World Bank President Ajay Banga met with Aliko Dangote, President and Chief Executive of Dangote Industries Limited, on Tuesday at Dangote’s office on the sidelines of the IMF/World Bank Group Spring Meetings in Washington D.C.

The meeting came just days after a World Bank report triggered controversy in Nigeria by warning that the country’s fuel market had effectively become dependent on a single refinery, raising concerns about competition, pricing, and energy security.

In its April 2026 Nigeria Development Update, released on 7 April, the Washington-based institution urged the Nigerian government to reopen its petrol market to competition by restoring import licences. 

“The suspension of import licenses since January 2026 has reduced competition, allowing prices to exceed import-parity levels,” the report said. “Allowing qualified marketers to resume imports would restore competition, reduce pricing distortions, and better align domestic prices with global benchmarks. Greater market contestability would also strengthen supply security by reducing reliance on a single refinery and broadening sourcing options, while remaining consistent with domestic refining objectives.”

The bank noted that the Dangote refinery had become “the main supplier of refined petrol after the regulator ceased issuing import licenses in early 2026.” It added that the refinery had raised its ex-depot price of PMS to about N1,275 per liter as of 23 March 2026, compared to an estimated import-parity price of around N1,122 per liter — an implied differential of roughly 12 percent.

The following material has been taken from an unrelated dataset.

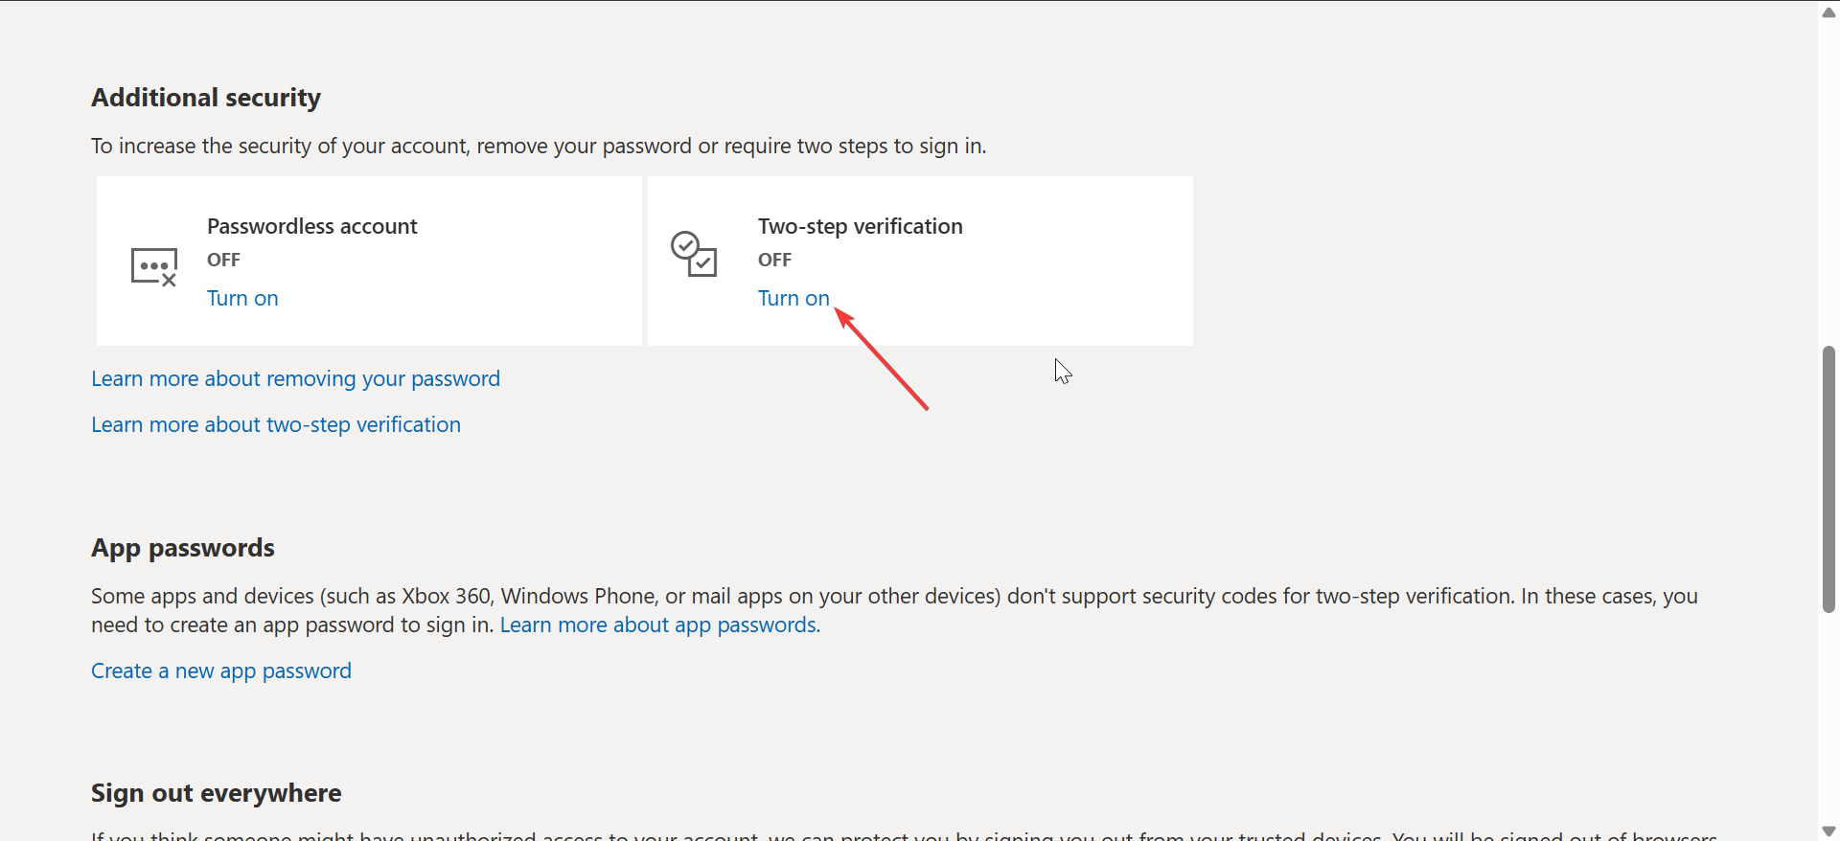Click the OFF status under Passwordless account
This screenshot has height=841, width=1840.
[223, 260]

The publication of the report on the World Bank’s website on 7 April was followed by a wave of media coverage focusing on its call for the reinstatement of petrol import licences and its implicit warning about overreliance on the Dangote refinery. The document was taken down two days later apparently because of its recommendation.

On 9 April, the World Bank issued a statement clarifying its position. While acknowledging that the report had recommended allowing petrol imports, the institution appeared to row back from any immediate push for liberalisation in light of global geopolitical risks.

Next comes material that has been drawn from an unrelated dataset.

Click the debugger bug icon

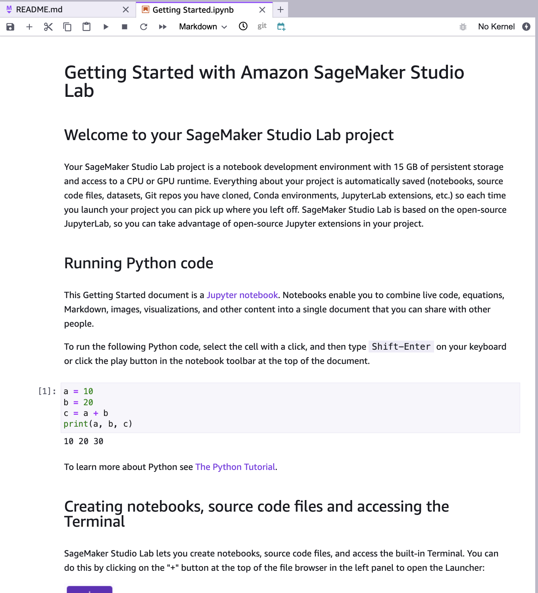tap(463, 27)
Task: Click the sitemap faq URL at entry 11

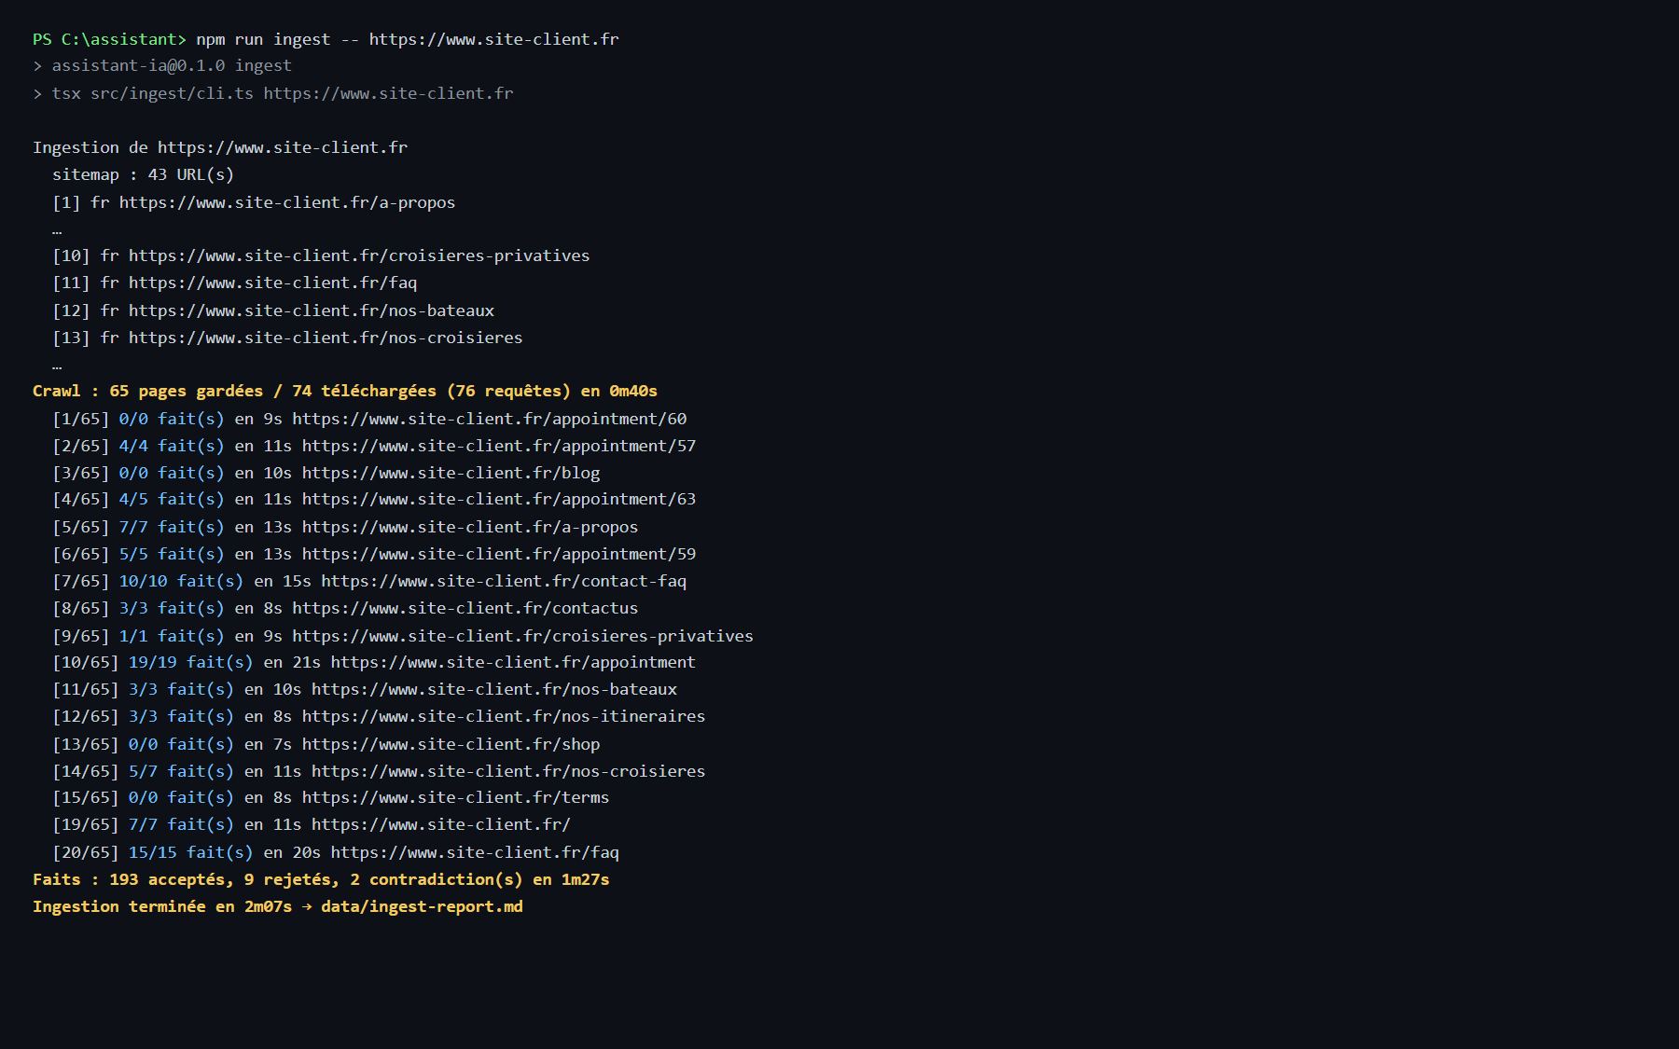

“Given current global energy supply disruptions, such recommendation may run counter to efforts that countries around the world are undertaking to ensure their energy and national security,” the Bank said.

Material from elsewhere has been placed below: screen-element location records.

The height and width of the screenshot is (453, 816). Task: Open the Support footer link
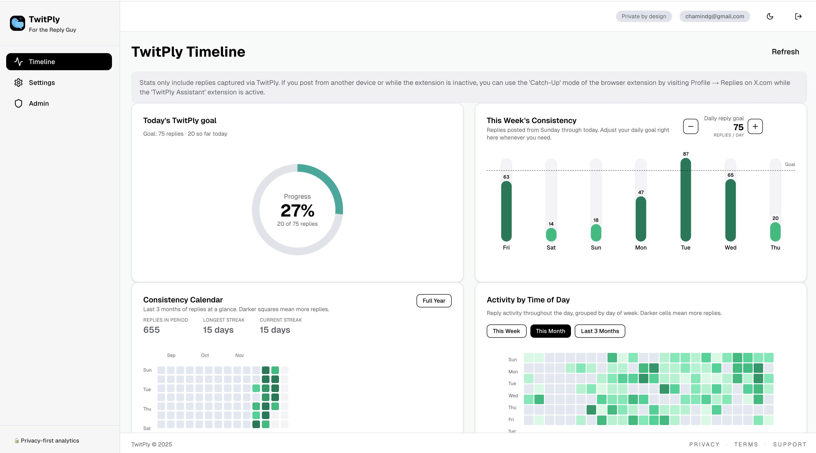tap(789, 444)
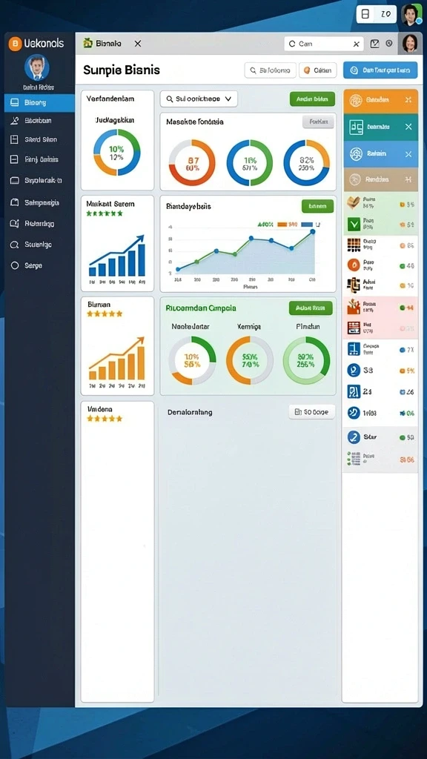Click the blue Dan Trar gat tam button
Viewport: 427px width, 759px height.
click(x=380, y=70)
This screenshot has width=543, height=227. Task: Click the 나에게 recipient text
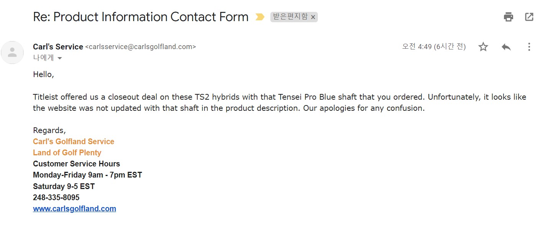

Instead, the World Bank stressed that, in the short term, Nigeria’s priority should be cushioning vulnerable households from the impact of high fuel prices, using existing social protection mechanisms.

“In the case of Nigeria, the focus should be to provide targeted support to the most vulnerable people through their well-functioning social safety net system, and the World Bank Group stands ready to step up its existing support,” it stated.

However, the bank maintained that, over the longer term, market reforms remain necessary: “Over time, transitioning toward a competitive retail market for Premium Motor Spirit is an important policy direction that requires a well-sequenced implementation strategy that guarantees the quality and standards of all petroleum products.”

The World Bank also sought to signal continued support for both the Nigerian government and domestic private investors, including Dangote, in efforts to stabilise fuel supplies.

“The World Bank Group recognizes the efforts of the Government of Nigeria and the Nigerian private sector in taking concrete steps to safeguard fuel supply — a foundation that is essential to protect consumers and businesses,” the statement added.